KI kann teilweise Gesichter und Objekte besser identifizieren als Fachleute und komplexe Aufgaben wie Übersetzungen, Textkomposition, Musikproduktion und Bildgenerierung bewältigen.
Machine Learning wird potentiell auf alle Tätigkeiten Auswirkungen haben, die Text oder Bild betreffen. KI-Tools sollten deshalb als Feedback-Partner in die Schule einbezogen werden, jedoch unter kritischer Reflexion ihrer Ergebnisse. Lernsettings müssen angepasst werden, indem sie auf kreative Aufgaben und Projektarbeiten setzen, welche die KI nicht übernehmen kann.
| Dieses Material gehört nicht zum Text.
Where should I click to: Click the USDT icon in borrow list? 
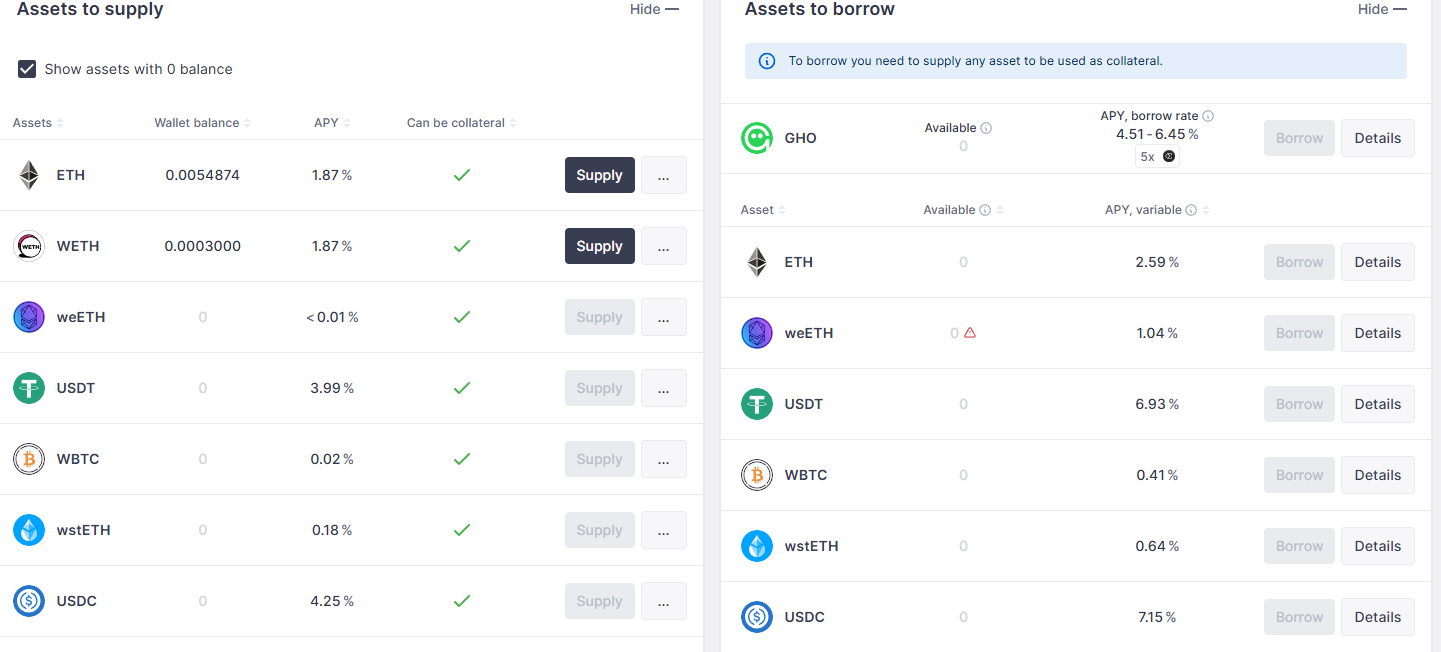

Die Lehrpersonen werden vermehrt als Lernbegleiter und Coaches auftreten, was Anpassungen in den Lehrverpflichtungsverordnungen und Ressourcen für die Weiterentwicklung entsprechender Lehr- und Prüfungsformen erfordert. Die Schülerinnen und Schüler können KI als persönliche Tutorsysteme einsetzen, um eine individuelle Lernbegleitung zu ermöglichen.
Digitale Kompetenzen, insbesondere der souveräne Umgang mit digitalen Werkzeugen, müssen verstärkt und fächerübergreifend gefördert werden. Ihr sinnvoller Einsatz sollte honoriert und nicht sanktioniert werden. Die Nutzung von KI-Tools erfordert jedoch eine stärkere Berücksichtigung ethischer und urheberrechtlicher Aspekte und die Risiken von Datenmissbrauch, Bias und Antwortverzerrungen müssen thematisiert werden.
Der Einsatz von KI-Tools im Unterricht bietet vielfältige Chancen zur Kreativitätsförderung. Die sorgfältige Integration dieser neuen Technologie in die bestehende Bildungsumgebung ist jedoch essentiell, um das Beste aus beiden Welten zu vereinen.